Partial banding: defined as a reduction of blood flow in the outflow tract of the AVF.


   Statistical Analysis Top


Data is reported as mean ± standard deviation. Statistical analyses were performed using on Statistical Package for the Social Sciences (SPSS Inc., Chicago, IL, USA) and GraphPad Prism (La J olla, CA, USA). Two-tailed paired t-tests were utilized to compare patients’ 2D-echocardiogram measurements before and after AVF banding. A P <0.05 was considered statistically significant.


   Results Top


A total of 22 patients had 2D-echocardio-grams performed before and after banding. The interval time between the two sonograms was 1001.5 ± 655 days with an average of 584 days before surgical banding and 417 days post-procedure. The mean age at the time of the banding procedure was 62 ± 12.5 years. The ethnic composition of the patient population was 50% African-Americans, 41% Hispanics, and 9% Caucasian. The patient population consisted of 11 (50%) with an average weight and height of 80.8 ± 20.6 kg and 168.4 ± 10.2 cm, respectively. Comorbi-dities included hypertension, coronary artery disease, diabetes mellitus, and congestive heart failure, which were present in 21 (96%), 10 (46%), 14 (64%), and four (18%) of the patients, respectively. The types of AVF in the study consisted of 11 brachiobasilic (50%), eight brachiocephalic (36.3%), two radiocephalic (9%), and one brachioaxillary (4.5%). AVFs were predominantly left sided (96%). The majority of the patients had a previous internal jugular HD catheter (21 of 22, 96%) and six patients (27%) had a history of a previous AVF [Table 1].
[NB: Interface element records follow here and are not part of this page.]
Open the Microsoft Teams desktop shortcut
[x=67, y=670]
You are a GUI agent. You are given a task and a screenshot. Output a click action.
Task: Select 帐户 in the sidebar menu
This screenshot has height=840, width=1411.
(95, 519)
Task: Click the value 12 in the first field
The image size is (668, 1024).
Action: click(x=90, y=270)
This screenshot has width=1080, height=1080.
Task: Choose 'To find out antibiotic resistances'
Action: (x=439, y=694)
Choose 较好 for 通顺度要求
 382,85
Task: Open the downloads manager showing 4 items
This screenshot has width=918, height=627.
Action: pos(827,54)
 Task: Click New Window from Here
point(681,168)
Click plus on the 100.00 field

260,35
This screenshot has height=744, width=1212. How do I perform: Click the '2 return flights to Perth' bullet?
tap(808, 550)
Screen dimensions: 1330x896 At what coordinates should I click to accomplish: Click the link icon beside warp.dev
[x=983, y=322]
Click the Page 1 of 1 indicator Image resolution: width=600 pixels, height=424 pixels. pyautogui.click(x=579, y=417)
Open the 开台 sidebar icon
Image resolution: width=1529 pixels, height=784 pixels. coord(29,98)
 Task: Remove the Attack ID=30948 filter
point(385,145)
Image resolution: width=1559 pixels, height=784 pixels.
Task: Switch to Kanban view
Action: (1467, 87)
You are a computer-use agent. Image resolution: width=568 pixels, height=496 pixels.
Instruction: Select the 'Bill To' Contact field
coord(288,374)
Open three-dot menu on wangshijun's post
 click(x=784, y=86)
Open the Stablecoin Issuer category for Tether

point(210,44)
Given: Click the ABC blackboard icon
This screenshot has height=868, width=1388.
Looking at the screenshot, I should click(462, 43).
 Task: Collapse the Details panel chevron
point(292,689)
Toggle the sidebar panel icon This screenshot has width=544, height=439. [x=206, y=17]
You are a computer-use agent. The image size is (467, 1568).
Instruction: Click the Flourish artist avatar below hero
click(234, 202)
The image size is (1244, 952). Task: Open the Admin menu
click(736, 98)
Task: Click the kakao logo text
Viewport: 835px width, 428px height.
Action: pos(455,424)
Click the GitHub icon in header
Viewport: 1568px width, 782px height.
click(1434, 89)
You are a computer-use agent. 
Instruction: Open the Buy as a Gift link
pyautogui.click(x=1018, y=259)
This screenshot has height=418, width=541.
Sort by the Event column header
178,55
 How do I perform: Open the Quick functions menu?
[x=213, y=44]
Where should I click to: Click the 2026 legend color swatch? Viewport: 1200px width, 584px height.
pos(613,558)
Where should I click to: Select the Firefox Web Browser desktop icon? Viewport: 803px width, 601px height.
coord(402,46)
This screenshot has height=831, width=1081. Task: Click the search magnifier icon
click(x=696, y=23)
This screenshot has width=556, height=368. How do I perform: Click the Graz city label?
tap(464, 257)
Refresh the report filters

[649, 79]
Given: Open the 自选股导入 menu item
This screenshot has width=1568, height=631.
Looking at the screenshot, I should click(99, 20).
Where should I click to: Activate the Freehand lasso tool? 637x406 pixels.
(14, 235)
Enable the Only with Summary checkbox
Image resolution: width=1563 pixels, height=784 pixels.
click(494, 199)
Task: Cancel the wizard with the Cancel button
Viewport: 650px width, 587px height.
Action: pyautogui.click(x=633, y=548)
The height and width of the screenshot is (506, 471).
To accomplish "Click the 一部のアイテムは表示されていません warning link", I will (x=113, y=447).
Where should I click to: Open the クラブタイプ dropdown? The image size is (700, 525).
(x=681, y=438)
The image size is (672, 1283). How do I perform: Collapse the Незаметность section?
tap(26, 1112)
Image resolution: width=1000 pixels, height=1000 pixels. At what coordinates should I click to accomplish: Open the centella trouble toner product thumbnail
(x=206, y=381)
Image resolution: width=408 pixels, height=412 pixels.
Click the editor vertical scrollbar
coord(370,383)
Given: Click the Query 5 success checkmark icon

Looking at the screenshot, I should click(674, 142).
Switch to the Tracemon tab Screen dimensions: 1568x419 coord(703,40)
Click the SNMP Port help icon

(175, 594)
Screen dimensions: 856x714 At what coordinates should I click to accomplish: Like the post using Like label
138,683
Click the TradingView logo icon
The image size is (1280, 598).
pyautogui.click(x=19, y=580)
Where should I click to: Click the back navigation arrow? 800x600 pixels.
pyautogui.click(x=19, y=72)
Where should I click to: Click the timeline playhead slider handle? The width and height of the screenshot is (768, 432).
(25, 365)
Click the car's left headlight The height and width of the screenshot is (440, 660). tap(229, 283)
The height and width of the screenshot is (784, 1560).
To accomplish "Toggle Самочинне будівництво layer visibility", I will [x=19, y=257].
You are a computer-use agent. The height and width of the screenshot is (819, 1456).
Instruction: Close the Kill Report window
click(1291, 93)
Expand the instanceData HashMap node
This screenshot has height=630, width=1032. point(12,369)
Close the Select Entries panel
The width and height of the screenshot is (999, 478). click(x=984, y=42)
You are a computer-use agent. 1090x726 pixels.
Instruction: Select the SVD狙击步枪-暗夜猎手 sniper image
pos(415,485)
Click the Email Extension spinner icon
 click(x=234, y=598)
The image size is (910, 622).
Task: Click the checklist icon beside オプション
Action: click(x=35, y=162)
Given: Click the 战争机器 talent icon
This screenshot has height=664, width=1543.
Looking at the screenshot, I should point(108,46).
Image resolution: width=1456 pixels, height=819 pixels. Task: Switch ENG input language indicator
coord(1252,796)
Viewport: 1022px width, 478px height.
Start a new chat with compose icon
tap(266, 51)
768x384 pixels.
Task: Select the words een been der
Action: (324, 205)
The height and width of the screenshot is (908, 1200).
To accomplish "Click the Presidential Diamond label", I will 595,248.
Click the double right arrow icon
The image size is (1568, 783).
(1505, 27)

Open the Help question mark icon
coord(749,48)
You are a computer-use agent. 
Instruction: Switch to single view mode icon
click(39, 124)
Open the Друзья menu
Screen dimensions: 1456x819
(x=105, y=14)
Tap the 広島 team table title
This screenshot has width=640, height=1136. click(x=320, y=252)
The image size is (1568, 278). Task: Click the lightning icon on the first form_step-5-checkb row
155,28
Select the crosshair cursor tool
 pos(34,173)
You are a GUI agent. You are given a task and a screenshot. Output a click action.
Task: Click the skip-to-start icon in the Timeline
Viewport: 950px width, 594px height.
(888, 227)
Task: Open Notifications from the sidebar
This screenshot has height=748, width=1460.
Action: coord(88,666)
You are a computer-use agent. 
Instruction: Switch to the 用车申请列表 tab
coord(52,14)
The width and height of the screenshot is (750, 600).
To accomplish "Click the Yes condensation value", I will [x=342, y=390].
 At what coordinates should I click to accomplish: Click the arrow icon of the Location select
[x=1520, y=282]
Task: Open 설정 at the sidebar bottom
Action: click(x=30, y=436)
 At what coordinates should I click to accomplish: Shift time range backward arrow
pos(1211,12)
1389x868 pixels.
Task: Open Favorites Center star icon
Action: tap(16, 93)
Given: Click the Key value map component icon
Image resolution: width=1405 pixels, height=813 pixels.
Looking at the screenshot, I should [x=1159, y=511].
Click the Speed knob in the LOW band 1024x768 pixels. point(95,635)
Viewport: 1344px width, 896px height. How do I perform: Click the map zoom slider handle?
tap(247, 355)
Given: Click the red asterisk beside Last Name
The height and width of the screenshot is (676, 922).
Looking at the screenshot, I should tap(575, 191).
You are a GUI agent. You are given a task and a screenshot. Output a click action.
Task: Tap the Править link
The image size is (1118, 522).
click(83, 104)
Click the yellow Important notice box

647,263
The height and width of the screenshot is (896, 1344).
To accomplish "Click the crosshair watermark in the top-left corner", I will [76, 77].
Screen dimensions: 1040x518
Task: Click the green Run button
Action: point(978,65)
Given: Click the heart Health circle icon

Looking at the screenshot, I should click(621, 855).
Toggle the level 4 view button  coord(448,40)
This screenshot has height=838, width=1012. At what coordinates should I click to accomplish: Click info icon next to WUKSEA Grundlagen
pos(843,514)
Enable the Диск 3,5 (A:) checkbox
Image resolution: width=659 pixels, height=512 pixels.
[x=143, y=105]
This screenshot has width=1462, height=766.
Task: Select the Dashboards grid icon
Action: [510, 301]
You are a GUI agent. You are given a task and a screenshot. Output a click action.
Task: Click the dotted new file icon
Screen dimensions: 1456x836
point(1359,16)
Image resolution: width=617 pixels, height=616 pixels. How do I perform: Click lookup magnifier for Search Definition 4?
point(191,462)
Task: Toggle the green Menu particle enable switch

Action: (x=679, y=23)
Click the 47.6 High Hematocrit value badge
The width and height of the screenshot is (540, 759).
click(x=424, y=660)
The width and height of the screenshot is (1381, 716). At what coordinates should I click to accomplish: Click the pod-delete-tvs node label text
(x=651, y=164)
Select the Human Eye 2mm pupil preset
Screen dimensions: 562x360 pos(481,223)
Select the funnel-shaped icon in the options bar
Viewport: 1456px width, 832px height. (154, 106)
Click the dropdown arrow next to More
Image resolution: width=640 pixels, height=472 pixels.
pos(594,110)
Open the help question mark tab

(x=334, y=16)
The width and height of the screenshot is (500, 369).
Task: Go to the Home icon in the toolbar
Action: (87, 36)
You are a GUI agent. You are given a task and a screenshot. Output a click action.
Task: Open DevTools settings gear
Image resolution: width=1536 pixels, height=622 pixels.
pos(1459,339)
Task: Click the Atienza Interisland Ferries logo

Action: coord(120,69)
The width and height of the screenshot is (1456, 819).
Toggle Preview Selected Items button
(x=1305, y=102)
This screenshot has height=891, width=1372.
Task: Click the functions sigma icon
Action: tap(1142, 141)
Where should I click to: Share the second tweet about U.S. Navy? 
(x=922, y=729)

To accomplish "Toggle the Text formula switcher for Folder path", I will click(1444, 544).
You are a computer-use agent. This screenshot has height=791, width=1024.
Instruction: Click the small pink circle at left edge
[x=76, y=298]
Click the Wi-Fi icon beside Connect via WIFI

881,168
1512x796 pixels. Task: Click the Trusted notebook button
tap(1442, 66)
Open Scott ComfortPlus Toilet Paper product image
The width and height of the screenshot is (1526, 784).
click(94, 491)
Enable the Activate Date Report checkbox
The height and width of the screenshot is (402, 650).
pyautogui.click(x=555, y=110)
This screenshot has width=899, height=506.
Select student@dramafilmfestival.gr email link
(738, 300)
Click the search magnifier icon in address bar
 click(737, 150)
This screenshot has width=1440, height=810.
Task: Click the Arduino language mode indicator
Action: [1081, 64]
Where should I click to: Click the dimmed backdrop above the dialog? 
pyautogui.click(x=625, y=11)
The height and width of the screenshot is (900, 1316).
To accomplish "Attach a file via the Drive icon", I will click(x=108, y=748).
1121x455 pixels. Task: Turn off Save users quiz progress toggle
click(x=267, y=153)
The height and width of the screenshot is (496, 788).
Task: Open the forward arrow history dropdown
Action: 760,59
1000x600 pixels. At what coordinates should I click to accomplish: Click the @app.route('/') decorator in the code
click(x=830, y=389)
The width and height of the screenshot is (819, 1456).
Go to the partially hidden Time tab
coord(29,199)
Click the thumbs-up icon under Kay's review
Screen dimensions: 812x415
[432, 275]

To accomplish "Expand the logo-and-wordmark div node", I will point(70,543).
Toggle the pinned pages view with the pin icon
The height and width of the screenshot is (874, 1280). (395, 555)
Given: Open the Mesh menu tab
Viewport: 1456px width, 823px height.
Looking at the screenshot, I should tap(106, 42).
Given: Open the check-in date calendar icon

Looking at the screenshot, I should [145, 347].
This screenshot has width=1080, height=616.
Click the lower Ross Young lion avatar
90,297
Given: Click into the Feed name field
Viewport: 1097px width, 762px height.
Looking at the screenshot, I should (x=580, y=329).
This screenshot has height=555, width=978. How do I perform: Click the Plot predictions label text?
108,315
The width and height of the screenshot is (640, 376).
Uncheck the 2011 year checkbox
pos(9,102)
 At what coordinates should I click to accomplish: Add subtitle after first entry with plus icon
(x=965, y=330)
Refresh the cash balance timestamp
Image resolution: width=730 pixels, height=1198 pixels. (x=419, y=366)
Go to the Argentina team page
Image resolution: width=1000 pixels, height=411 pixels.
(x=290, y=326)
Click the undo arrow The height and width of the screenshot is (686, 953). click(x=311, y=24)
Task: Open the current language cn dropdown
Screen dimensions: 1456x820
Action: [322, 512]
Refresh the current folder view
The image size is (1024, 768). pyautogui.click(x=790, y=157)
Eleven patients (50%) underwent AVF banding with complete closure and the remaining 11 (50%) had partial closure. The mean age in the complete banding and partial banding sub-groups was 66.8 ±11.5 and 57.5 ± 13.3, respectively (P = 0.93; [Table 2]). Ethnic composition and gender distribution were also similar between the groups (P = 0.50 and 0.65, respectively). The mean weight in the complete closure and partial closure groups was 78 ± 17 kg and 80.1 ± 22 kg, respectively (P = 0.44), whereas the mean height was 167.2 ± 10.7 cm and 166.2 ± 13.5 cm (P = 0.42). The complete closure group consisted of seven brachiobasilic AVFs (63%), three brachio-cephalic (28%), and two radiocephalic (18%). Similarly, the partial closure group had six brachiobasilic AVFs (58.6%), four brachio-cephalic (36%), and one brachioaxillary (4.5%). The anatomical location of the AVFs was also similar in both groups, with 10 (90%) and 11 left arm AVFs (100%) in the complete and partial closure subsets, respectively.
Table 2: Two-dimensional-echocardiogram measurements in the overall study population.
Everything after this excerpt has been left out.